What happens when there's no motivation to complete a task, but the product implies progress? Rarely do I wake up and decide to tackle my banking app's transaction history. There's an underlying assumptions that users want to use digital products, but in the user's mind, they use the product because it's the most convenient method of getting a chore out of the way.
Yahoo Mail
Reading emails is on everyone's radar in this discussion. People might feel a sense of obligation to look at their emails, might need to do it for their jobs, but nobody is excited about a sales letter sent by a product they haven't used in six months.
Yahoo Mail gamifies the task of reading the AI summaries of the most recent 25 unread emails. The product sneaks the occasional ad in, and keeps a counter of how many email summaries are left in the batch, how fast the user presses a button (Keep or Delete), and goes as far as patting them on the shoulder for a job well done.
Insight
Boring, menial tasks can't be gamified with more chores.
This is strange, to say the least. A large part of the problem is Yahoo not understanding the percentage of desirable emails in a user's inbox. Ultimately, deleting the incessant sales email or Substack notification doesn't keep the inbox clean: emails will keep coming. If Yahoo wanted to gamify something more meaningful, they had the option to encourage users to unsubscribe to pesky promos.
Kwit
Sometimes, the finish line is in sight. If you want to quit smoking and have a few moments to shoot me an email, I can help you with how I managed it, but be aware I didn't do it using a digital product.

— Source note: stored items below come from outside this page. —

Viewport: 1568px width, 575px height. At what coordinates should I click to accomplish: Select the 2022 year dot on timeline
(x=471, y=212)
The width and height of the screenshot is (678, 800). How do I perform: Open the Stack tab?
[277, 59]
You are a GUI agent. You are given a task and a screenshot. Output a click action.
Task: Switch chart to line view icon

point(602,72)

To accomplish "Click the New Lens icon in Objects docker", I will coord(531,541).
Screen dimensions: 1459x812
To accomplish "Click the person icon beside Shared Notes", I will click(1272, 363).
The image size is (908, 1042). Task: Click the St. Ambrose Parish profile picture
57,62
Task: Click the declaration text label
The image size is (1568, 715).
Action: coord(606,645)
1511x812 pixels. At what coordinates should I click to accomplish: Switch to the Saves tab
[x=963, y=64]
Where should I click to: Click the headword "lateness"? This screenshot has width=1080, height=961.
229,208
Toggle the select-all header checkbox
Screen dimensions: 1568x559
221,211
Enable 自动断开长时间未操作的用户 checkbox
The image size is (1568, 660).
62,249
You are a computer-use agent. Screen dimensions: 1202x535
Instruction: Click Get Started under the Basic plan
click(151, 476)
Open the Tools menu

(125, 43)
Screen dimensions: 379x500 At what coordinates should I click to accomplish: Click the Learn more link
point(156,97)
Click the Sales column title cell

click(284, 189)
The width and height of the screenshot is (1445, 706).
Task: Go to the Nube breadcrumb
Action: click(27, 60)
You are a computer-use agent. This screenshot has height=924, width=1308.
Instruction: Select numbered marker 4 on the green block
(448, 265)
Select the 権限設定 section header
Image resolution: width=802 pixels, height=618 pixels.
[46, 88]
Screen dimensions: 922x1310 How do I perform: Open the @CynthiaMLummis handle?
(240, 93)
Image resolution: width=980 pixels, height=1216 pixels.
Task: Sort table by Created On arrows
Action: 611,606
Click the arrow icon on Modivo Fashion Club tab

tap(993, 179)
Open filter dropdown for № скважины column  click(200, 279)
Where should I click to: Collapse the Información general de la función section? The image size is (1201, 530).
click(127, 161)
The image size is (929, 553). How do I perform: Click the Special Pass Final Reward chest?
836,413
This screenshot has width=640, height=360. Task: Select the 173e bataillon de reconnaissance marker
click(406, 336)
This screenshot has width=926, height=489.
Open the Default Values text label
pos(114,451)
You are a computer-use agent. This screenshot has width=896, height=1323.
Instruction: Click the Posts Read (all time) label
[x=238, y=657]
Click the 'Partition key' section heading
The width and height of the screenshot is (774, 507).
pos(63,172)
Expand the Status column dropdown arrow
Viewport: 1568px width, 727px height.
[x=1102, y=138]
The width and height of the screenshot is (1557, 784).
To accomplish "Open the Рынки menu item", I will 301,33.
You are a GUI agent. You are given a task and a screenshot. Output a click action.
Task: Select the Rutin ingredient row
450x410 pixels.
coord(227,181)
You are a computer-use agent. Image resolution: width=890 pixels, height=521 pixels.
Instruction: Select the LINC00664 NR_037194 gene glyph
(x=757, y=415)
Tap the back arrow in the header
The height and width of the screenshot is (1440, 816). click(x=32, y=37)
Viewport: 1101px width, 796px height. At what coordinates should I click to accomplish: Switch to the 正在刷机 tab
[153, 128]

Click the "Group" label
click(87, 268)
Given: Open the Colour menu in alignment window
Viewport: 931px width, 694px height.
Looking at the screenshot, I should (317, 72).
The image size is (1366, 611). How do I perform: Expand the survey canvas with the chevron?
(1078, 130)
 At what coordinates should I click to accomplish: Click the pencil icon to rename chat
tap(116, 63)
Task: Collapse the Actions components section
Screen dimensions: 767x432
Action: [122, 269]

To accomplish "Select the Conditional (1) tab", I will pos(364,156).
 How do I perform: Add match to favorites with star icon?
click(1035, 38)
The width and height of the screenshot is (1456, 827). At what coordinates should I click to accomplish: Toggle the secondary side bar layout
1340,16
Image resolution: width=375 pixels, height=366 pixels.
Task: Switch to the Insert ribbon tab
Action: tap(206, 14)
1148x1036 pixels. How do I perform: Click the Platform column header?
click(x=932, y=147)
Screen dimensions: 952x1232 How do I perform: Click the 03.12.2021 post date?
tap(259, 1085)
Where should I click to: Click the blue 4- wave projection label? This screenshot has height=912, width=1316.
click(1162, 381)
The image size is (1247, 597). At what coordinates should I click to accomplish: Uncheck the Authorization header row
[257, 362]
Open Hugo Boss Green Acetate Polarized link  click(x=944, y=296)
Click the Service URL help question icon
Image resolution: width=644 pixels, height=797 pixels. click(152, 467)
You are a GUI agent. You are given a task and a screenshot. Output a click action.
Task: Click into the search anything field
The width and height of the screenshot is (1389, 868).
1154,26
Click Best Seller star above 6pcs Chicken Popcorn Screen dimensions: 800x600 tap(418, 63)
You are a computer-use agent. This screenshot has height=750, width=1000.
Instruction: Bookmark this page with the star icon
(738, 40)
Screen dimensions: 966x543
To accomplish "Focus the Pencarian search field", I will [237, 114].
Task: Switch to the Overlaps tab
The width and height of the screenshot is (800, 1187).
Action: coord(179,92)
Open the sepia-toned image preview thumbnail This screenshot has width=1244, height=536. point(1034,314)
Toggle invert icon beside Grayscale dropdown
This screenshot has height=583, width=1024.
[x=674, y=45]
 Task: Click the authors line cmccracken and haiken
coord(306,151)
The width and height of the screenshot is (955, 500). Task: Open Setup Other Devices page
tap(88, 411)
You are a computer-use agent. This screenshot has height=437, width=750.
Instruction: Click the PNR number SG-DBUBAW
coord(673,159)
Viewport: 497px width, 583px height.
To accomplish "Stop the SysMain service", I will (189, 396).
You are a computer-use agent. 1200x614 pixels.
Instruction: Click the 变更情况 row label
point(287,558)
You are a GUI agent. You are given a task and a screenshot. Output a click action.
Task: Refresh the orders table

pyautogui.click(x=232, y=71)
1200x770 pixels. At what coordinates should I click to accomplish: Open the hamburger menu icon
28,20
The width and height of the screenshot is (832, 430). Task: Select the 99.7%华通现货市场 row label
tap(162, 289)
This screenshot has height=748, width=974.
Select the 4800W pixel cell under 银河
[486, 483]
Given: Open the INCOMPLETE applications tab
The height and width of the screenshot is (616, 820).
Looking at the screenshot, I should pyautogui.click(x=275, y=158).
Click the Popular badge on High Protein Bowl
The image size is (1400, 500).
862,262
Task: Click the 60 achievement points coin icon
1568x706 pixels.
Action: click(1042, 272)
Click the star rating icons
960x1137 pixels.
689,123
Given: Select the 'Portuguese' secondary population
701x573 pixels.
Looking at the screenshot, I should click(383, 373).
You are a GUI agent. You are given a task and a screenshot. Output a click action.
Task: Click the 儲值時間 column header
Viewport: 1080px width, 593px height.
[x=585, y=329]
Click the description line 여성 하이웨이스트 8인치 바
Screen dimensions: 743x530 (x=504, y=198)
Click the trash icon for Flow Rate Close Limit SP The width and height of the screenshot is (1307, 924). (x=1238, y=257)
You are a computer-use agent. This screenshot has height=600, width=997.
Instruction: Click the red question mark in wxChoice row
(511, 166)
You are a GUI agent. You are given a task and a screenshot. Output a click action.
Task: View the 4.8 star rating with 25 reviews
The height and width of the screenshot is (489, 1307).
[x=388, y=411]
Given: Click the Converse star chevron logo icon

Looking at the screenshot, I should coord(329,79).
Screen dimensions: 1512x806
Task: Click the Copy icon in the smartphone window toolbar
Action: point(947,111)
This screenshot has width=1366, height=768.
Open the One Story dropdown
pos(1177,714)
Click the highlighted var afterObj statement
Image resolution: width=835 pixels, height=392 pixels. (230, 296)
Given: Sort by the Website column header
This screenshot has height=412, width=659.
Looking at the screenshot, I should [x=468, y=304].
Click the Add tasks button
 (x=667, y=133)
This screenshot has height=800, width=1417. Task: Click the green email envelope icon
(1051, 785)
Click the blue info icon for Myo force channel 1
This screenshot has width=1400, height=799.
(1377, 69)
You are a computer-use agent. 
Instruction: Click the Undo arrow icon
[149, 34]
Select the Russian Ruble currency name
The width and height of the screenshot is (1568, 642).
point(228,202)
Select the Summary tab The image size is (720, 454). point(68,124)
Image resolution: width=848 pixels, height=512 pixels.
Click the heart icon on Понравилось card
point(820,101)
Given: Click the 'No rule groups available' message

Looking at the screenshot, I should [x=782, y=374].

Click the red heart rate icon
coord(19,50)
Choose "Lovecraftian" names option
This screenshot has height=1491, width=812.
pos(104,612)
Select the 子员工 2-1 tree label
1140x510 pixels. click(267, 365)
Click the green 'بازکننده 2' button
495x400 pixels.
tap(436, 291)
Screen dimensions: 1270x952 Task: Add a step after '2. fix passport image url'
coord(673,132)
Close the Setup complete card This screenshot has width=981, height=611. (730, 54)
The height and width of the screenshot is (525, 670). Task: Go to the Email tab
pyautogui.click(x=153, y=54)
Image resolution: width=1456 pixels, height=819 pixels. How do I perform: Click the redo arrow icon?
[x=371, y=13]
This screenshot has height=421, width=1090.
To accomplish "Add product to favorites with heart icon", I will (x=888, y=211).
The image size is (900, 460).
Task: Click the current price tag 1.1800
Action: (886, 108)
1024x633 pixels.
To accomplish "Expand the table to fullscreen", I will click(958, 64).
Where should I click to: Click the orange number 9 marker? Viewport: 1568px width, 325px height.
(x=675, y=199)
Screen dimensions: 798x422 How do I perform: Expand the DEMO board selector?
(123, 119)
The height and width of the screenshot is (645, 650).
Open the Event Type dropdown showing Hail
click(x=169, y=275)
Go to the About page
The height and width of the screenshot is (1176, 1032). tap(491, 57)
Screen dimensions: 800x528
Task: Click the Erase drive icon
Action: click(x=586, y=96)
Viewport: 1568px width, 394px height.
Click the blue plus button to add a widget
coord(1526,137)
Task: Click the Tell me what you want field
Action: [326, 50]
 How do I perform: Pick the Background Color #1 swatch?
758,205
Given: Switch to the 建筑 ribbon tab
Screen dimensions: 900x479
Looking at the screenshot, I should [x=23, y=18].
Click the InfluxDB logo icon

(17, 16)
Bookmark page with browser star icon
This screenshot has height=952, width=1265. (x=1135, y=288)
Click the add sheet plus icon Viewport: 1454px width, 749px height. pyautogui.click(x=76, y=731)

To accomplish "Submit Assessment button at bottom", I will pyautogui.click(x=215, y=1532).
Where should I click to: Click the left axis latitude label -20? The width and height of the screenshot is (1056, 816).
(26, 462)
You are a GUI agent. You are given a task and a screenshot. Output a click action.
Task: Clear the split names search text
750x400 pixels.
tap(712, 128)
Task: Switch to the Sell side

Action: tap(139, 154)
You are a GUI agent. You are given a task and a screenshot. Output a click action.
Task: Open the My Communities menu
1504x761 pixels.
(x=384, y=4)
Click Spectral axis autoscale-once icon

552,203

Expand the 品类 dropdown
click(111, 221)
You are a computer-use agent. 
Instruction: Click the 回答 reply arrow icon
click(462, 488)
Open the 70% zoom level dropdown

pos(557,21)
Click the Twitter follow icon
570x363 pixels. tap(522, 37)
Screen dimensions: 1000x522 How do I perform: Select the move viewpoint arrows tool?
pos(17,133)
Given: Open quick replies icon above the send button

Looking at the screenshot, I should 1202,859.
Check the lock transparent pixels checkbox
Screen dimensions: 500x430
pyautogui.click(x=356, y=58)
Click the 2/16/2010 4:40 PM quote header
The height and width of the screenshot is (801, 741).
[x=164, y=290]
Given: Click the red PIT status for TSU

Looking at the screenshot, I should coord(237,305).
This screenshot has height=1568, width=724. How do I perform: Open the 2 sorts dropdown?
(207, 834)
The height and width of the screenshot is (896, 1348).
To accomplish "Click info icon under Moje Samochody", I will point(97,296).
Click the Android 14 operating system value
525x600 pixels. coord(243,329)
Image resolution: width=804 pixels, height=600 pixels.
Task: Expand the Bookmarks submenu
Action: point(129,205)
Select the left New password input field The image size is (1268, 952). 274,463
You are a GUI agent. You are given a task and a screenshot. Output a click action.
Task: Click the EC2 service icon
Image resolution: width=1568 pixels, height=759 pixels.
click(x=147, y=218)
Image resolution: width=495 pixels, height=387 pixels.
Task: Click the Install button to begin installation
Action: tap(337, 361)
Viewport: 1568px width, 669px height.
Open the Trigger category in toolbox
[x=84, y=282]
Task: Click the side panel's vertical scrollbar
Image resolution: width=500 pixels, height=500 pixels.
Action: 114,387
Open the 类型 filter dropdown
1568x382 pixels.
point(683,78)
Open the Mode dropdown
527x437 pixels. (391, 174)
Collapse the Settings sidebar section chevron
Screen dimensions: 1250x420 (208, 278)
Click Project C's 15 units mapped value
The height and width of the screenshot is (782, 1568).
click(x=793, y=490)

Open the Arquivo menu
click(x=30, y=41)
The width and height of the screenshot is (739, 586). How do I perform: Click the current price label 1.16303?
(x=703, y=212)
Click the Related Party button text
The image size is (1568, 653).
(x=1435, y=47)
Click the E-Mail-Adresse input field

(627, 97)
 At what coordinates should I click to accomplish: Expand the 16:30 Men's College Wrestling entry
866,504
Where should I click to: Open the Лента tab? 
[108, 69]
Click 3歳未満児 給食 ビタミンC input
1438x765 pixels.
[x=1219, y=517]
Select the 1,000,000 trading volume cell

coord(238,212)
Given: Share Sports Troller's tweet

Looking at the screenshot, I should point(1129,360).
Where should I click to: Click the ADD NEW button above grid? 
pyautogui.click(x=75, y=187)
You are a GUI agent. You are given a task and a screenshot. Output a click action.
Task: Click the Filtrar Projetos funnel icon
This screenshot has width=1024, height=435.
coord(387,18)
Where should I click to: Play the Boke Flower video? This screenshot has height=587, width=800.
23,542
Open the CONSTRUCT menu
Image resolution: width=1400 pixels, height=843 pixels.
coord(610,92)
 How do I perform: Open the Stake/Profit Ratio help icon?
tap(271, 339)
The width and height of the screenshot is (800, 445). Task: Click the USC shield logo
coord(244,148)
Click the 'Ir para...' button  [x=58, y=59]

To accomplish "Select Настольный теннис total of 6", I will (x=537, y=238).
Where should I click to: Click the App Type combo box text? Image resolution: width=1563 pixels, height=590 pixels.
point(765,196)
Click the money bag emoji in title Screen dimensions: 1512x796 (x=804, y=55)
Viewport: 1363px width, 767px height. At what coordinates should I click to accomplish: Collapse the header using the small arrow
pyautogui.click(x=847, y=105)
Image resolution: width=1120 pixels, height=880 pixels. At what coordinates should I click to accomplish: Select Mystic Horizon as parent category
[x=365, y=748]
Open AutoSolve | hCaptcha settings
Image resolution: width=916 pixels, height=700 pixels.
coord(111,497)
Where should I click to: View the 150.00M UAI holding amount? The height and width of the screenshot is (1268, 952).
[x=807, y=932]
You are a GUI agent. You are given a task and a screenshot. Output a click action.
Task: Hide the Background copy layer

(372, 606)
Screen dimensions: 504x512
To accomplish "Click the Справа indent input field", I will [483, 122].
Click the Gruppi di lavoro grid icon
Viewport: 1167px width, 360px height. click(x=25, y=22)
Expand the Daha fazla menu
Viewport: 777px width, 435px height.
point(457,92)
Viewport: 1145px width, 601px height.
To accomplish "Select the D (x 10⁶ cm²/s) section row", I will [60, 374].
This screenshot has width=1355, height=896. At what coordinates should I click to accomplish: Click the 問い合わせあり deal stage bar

Initially, I liked Kwit, until I started having the usual cravings. The problem with Kwit is that, unless you enable annoying push notifications that flood your home screen with reminders, you don't have to do anything. The app will go on, keeping tally of the days you haven't smoked in, making wild calculations based on arbitrary numbers you added during onboarding, functioning as a self-contained system, input not required.
Then, the app starts with the assumption that users want (or can) quit smoking indefinitely. You have the option to log a "relapse", but that requires input. The entire ecosystem works on auto pilot, but only in the context of perpetual progress towards smoking no cigarettes... ever.
Insight
You shouldn't use gamification as an excuse to make people engage with your product if there's nothing to do.
You can forget about your cravings (which is how you should go about quitting smoking), then, be reminded, like in a sitcom, that you have to let Kwit know you haven't smoked.